→ **WHAT YOU WILL DO**
The records are to be copied in their entirety, exactly as given.

===== GIVEN RECORDS =====

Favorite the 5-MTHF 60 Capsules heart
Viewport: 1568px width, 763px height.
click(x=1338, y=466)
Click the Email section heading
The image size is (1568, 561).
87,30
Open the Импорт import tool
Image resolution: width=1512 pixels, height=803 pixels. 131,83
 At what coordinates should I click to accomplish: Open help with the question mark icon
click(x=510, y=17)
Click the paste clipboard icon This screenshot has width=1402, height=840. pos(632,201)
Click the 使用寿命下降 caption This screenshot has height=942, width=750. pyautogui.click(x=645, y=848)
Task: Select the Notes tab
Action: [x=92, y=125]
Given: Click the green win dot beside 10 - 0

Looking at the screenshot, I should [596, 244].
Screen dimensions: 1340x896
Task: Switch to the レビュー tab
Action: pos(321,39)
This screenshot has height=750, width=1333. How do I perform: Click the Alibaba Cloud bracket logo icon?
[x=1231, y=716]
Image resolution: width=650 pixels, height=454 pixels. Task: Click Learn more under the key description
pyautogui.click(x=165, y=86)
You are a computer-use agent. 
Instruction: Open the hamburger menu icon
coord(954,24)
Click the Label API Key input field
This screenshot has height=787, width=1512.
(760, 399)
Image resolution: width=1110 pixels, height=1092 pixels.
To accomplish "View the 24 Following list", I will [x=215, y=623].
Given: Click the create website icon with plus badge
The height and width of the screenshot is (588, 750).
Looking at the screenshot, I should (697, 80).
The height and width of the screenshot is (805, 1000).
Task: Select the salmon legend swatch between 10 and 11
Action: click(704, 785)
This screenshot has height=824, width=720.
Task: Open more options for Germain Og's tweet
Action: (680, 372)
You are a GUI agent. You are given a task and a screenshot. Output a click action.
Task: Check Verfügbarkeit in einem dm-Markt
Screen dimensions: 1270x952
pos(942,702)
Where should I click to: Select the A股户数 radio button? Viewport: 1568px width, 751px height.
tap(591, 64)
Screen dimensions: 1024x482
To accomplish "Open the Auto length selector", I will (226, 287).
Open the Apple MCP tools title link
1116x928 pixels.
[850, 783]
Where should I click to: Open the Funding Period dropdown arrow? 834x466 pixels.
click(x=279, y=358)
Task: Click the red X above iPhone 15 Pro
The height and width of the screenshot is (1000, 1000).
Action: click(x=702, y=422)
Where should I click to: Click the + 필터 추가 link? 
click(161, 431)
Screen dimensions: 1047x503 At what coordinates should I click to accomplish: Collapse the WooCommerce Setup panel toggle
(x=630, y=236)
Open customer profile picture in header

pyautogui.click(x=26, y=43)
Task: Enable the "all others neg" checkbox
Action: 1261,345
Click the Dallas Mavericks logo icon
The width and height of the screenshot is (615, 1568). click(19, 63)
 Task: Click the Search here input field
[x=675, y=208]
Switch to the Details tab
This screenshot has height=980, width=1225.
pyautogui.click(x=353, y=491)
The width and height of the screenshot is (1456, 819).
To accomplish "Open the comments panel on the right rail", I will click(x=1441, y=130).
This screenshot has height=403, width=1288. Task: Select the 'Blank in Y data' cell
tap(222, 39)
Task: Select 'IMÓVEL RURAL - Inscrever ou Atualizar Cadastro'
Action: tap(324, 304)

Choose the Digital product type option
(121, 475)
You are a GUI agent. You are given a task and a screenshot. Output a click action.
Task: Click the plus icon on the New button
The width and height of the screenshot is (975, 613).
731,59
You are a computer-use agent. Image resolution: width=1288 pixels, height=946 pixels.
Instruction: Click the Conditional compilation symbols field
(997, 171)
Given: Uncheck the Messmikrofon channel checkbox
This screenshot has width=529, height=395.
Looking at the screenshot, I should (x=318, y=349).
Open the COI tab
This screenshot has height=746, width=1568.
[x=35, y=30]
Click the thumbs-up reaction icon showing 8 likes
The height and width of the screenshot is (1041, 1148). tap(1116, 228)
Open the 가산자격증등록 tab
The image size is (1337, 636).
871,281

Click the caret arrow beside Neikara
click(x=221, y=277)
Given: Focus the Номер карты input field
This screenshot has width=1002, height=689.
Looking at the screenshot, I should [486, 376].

=====

→ **RESPONSE AREA**
Favorite the 5-MTHF 60 Capsules heart
Viewport: 1568px width, 763px height.
click(x=1338, y=466)
Click the Email section heading
The image size is (1568, 561).
87,30
Open the Импорт import tool
Image resolution: width=1512 pixels, height=803 pixels. 131,83
 At what coordinates should I click to accomplish: Open help with the question mark icon
click(x=510, y=17)
Click the paste clipboard icon This screenshot has width=1402, height=840. pos(632,201)
Click the 使用寿命下降 caption This screenshot has height=942, width=750. pyautogui.click(x=645, y=848)
Task: Select the Notes tab
Action: [x=92, y=125]
Given: Click the green win dot beside 10 - 0

Looking at the screenshot, I should [596, 244].
Screen dimensions: 1340x896
Task: Switch to the レビュー tab
Action: pos(321,39)
This screenshot has height=750, width=1333. How do I perform: Click the Alibaba Cloud bracket logo icon?
[x=1231, y=716]
Image resolution: width=650 pixels, height=454 pixels. Task: Click Learn more under the key description
pyautogui.click(x=165, y=86)
You are a computer-use agent. 
Instruction: Open the hamburger menu icon
coord(954,24)
Click the Label API Key input field
This screenshot has height=787, width=1512.
(760, 399)
Image resolution: width=1110 pixels, height=1092 pixels.
To accomplish "View the 24 Following list", I will [x=215, y=623].
Given: Click the create website icon with plus badge
The height and width of the screenshot is (588, 750).
Looking at the screenshot, I should (697, 80).
The height and width of the screenshot is (805, 1000).
Task: Select the salmon legend swatch between 10 and 11
Action: click(704, 785)
This screenshot has height=824, width=720.
Task: Open more options for Germain Og's tweet
Action: (680, 372)
You are a GUI agent. You are given a task and a screenshot. Output a click action.
Task: Check Verfügbarkeit in einem dm-Markt
Screen dimensions: 1270x952
pos(942,702)
Where should I click to: Select the A股户数 radio button? Viewport: 1568px width, 751px height.
tap(591, 64)
Screen dimensions: 1024x482
To accomplish "Open the Auto length selector", I will (226, 287).
Open the Apple MCP tools title link
1116x928 pixels.
[850, 783]
Where should I click to: Open the Funding Period dropdown arrow? 834x466 pixels.
click(x=279, y=358)
Task: Click the red X above iPhone 15 Pro
The height and width of the screenshot is (1000, 1000).
Action: click(x=702, y=422)
Where should I click to: Click the + 필터 추가 link? 
click(161, 431)
Screen dimensions: 1047x503 At what coordinates should I click to accomplish: Collapse the WooCommerce Setup panel toggle
(x=630, y=236)
Open customer profile picture in header

pyautogui.click(x=26, y=43)
Task: Enable the "all others neg" checkbox
Action: 1261,345
Click the Dallas Mavericks logo icon
The width and height of the screenshot is (615, 1568). click(19, 63)
 Task: Click the Search here input field
[x=675, y=208]
Switch to the Details tab
This screenshot has height=980, width=1225.
pyautogui.click(x=353, y=491)
The width and height of the screenshot is (1456, 819).
To accomplish "Open the comments panel on the right rail", I will click(x=1441, y=130).
This screenshot has height=403, width=1288. Task: Select the 'Blank in Y data' cell
tap(222, 39)
Task: Select 'IMÓVEL RURAL - Inscrever ou Atualizar Cadastro'
Action: tap(324, 304)

Choose the Digital product type option
(121, 475)
You are a GUI agent. You are given a task and a screenshot. Output a click action.
Task: Click the plus icon on the New button
The width and height of the screenshot is (975, 613).
731,59
You are a computer-use agent. Image resolution: width=1288 pixels, height=946 pixels.
Instruction: Click the Conditional compilation symbols field
(997, 171)
Given: Uncheck the Messmikrofon channel checkbox
This screenshot has width=529, height=395.
Looking at the screenshot, I should (x=318, y=349).
Open the COI tab
This screenshot has height=746, width=1568.
[x=35, y=30]
Click the thumbs-up reaction icon showing 8 likes
The height and width of the screenshot is (1041, 1148). tap(1116, 228)
Open the 가산자격증등록 tab
The image size is (1337, 636).
871,281

Click the caret arrow beside Neikara
click(x=221, y=277)
Given: Focus the Номер карты input field
This screenshot has width=1002, height=689.
Looking at the screenshot, I should [486, 376].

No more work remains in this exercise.